START Source records

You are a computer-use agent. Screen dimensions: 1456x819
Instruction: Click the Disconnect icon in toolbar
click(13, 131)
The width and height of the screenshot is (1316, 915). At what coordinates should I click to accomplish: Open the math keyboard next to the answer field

END Source records
START Source records

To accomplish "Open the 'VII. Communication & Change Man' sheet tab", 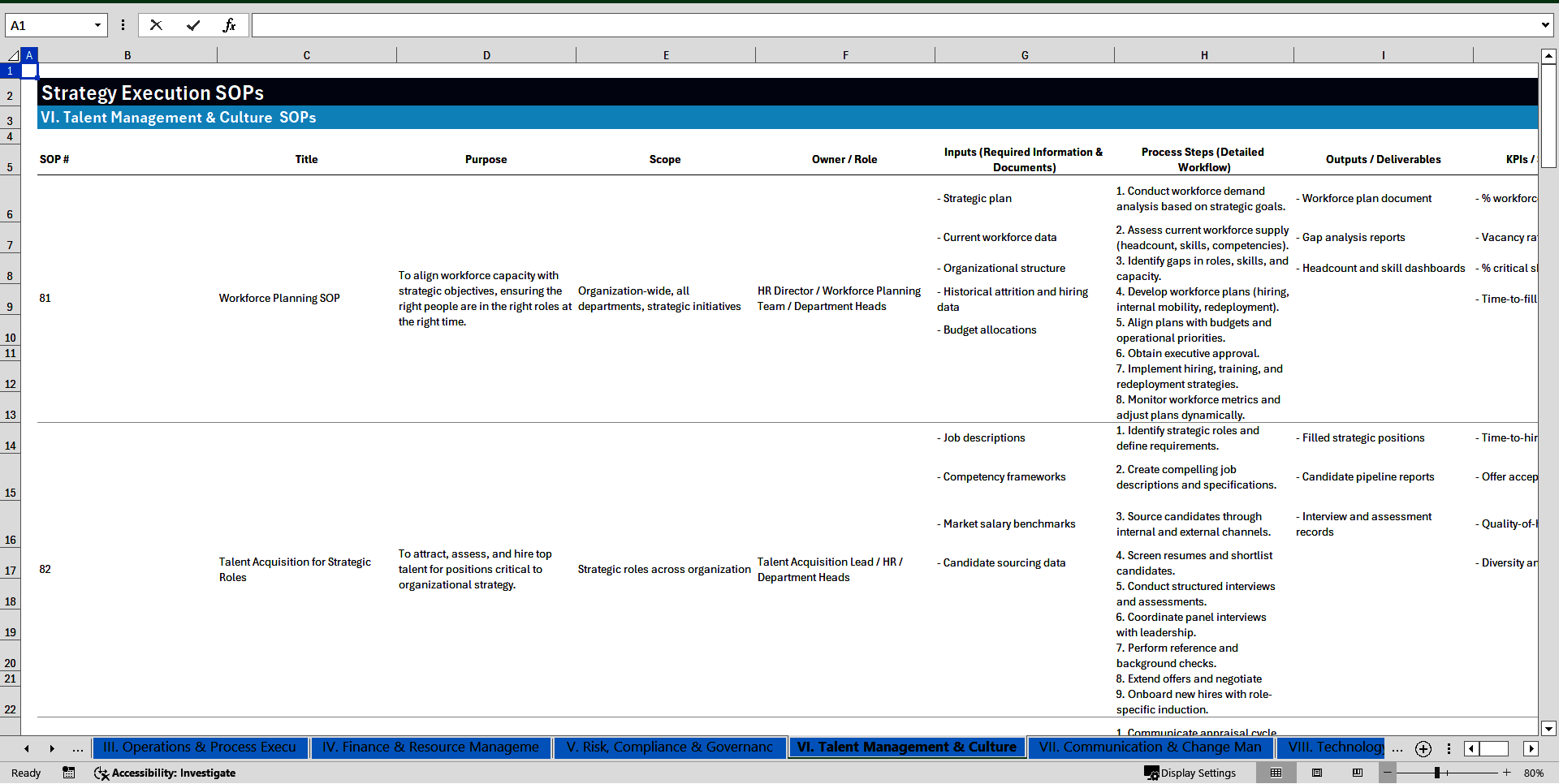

END Source records
START Source records

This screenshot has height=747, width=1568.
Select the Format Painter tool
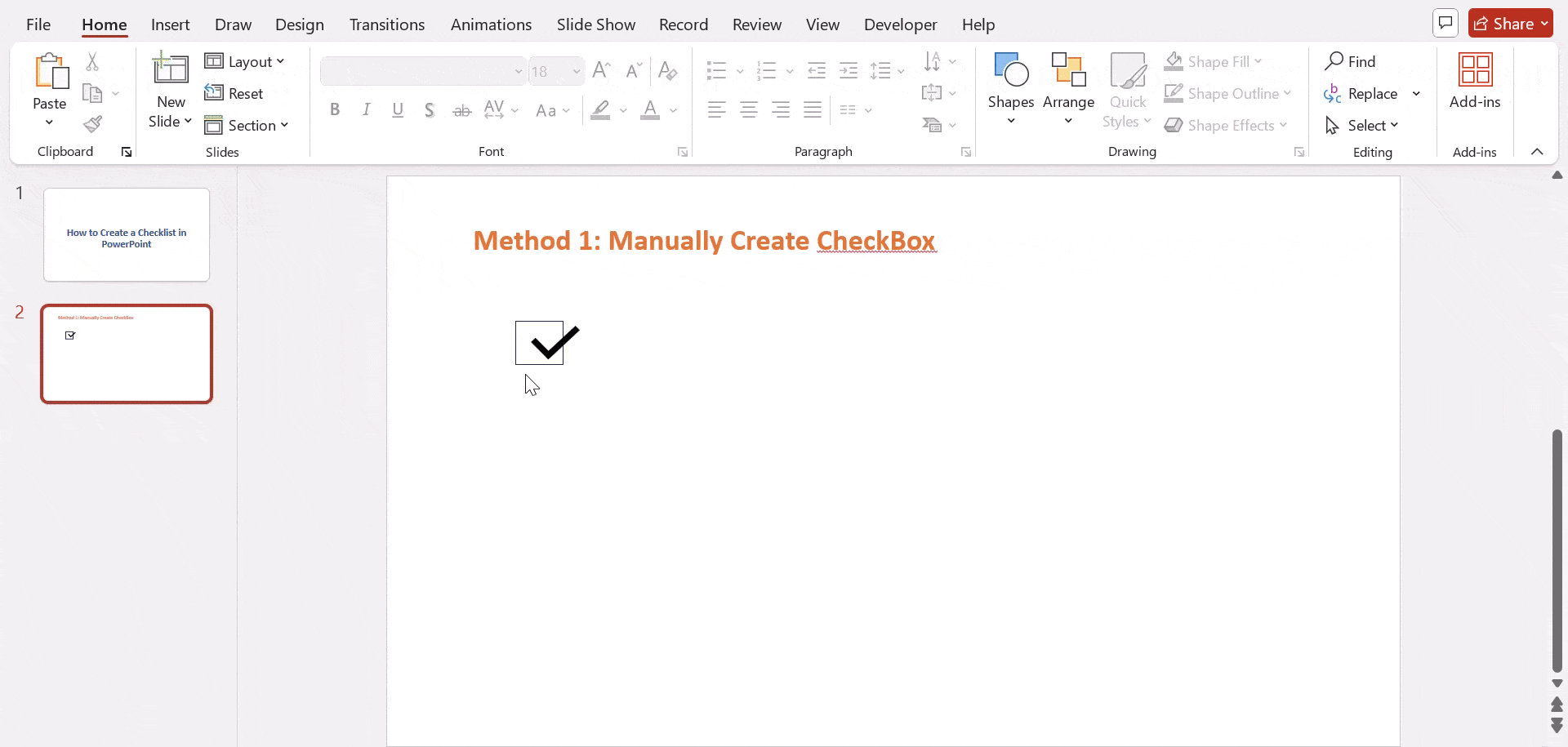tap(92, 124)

END Source records

▶ _Exercise objective_
The result is a copy of every line above where the word "height" shows up.

▶ _Answer section_
The width and height of the screenshot is (1316, 915). At what coordinates should I click to accomplish: Open the math keyboard next to the answer field
This screenshot has height=747, width=1568.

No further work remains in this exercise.